Document text:
I built this bench from scraps that my neighbors were going to burn after they had some trees milled for their new home. Its a live edge, spalted poplar bench. It was fun coming up with a way to use the wood so that I showed off the nice live edge and bug “damage”. I used rebar to hold the back of the bench on and as stretchers between the two legs. The legs are mortised into the bench and the two pieces of the seat are splined together.

Hope you all like it.


14 comments so far

View falegniam's profile


335 posts in 2945 days

#1 posted 05-20-2010 07:06 AM

i’ve seen those “stitches” like the one you have on top of the bench. how are those done?
nice job by the way.

-- If you work you eat - If you don't work, you eat, drink, and sleep.

View RobJones's profile


12 posts in 2922 days

#2 posted 05-20-2010 07:26 AM

The way I made them was to create the butterfly, in this case out of walnut, and then trace its shape at the location I wanted it. Then I used a plunge router with a spiral bit and took out the majority of the hole. I finished cleaning it out with my chisels. I set the router depth just shy of the walnut butterfly so it would be proud of the bench top when glued in place. After that I cut if flush with a Japanese saw and sanded it down. I used these to span some cracks that were in the poplar.

Thanks for the interest.

View TopamaxSurvivor's profile


18265 posts in 3669 days

#3 posted 05-20-2010 08:19 AM

Nice work, is it stable when people lean back?

Dataset excerpt:
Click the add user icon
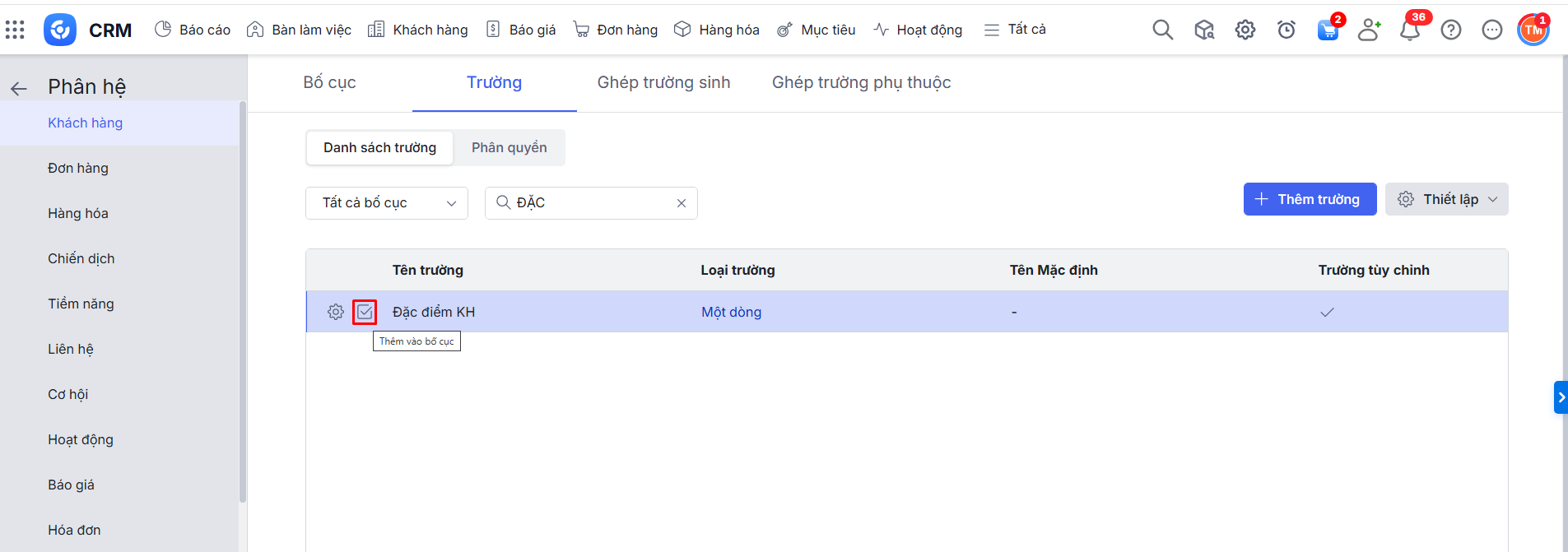pos(1368,30)
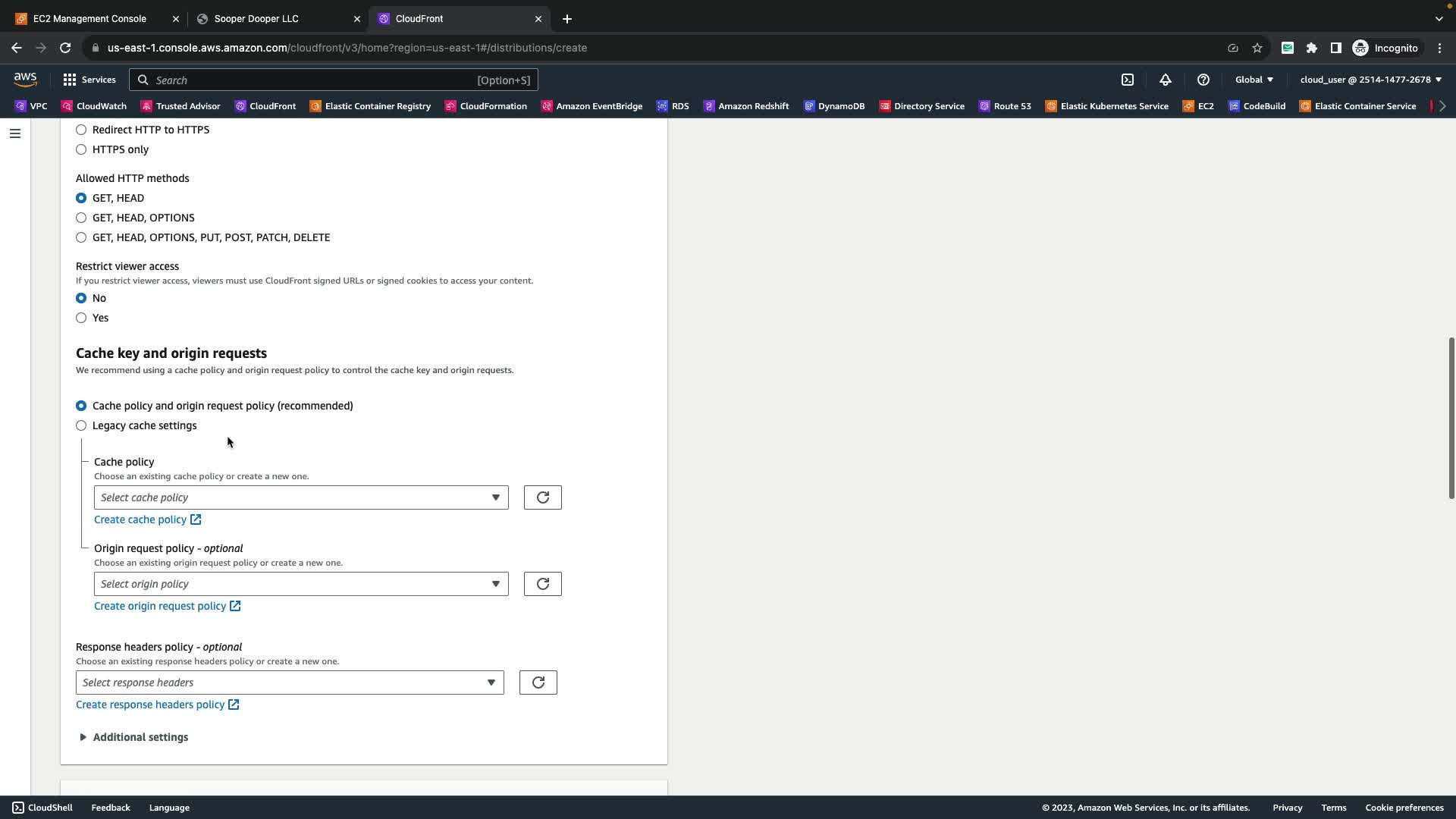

What the task requires:
In the bench post, what material was used to hold the back of the bench on?

Written response:
Rebar.